Amyloid aggregation of spin-labeled β-lactoglobulin. Part II: Identification of spin-labeled protein and peptide sequences after amyloid aggregation

Abstract

Site-directed spin labeling (SDSL) of natural β-lactoglobulin (β-lg) was established. Combined electron paramagnetic resonance (EPR) and mass spectrometric analysis following tryptic digestion demonstrated that spin labels bind site-specifically but are not directed to all five cysteine residues to various preferred and reproducible extents. MTSSL and iodoacetamido-proxyl spin label (IPSL) were 80 and 60% reliably bound to the H strand, respectively, and combined in one spectral component and buried in the protein core. After heat incubation at pH 2 and fractionation, all labeled side chains (peptides) were part of the amyloid and non-amyloid fractions, even if they could not detect amyloid structures. It was assumed that the IPSL-labeled side chains of peptides with Cys160 from random coil were incorporated into small non-amyloid aggregates in non-polar environments.

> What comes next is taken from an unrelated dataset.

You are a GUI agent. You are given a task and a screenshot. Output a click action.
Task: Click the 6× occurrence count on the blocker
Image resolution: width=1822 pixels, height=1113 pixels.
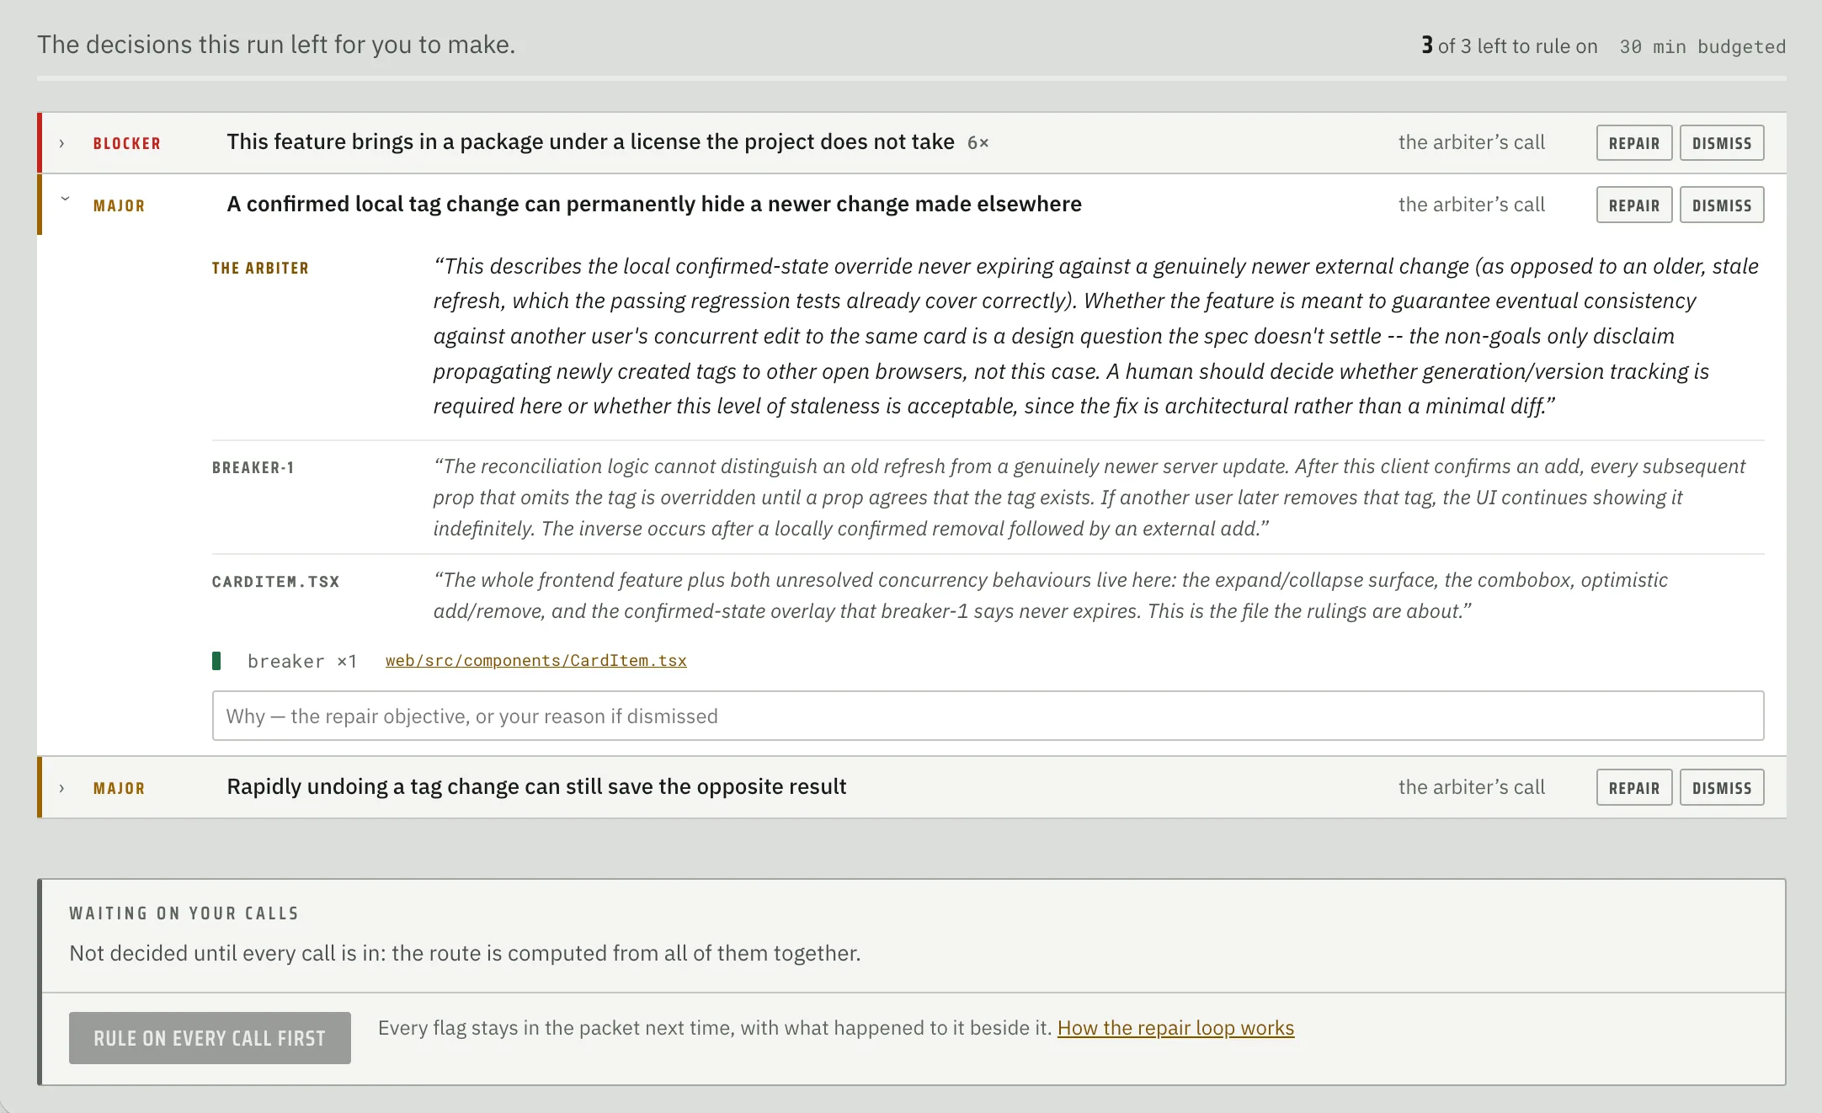click(978, 143)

After heating at pH 3.5, a rearrangement of the previous α-helix was assumed to shift from the autonomous folding domain during partial unfolding, which improved the accessibility of β-sheets to the water/DMSO-environment. β-sheets were likely densely packed by the accumulation of intermolecular β-sheets, which suggests that amyloid-like structures can be formed from building blocks of the entire primary β-lg structure. Double electron-electron resonance (DEER) confirmed that the spatial distribution of labels within the amyloid-like fraction in a one-dimensional arrangement of the entire protein aggregates was similar to a string of pearls. Thus, SDSL of proteins containing several cysteine residues can be used to gain deep insights into the aggregation mechanism of proteins under food processing conditions.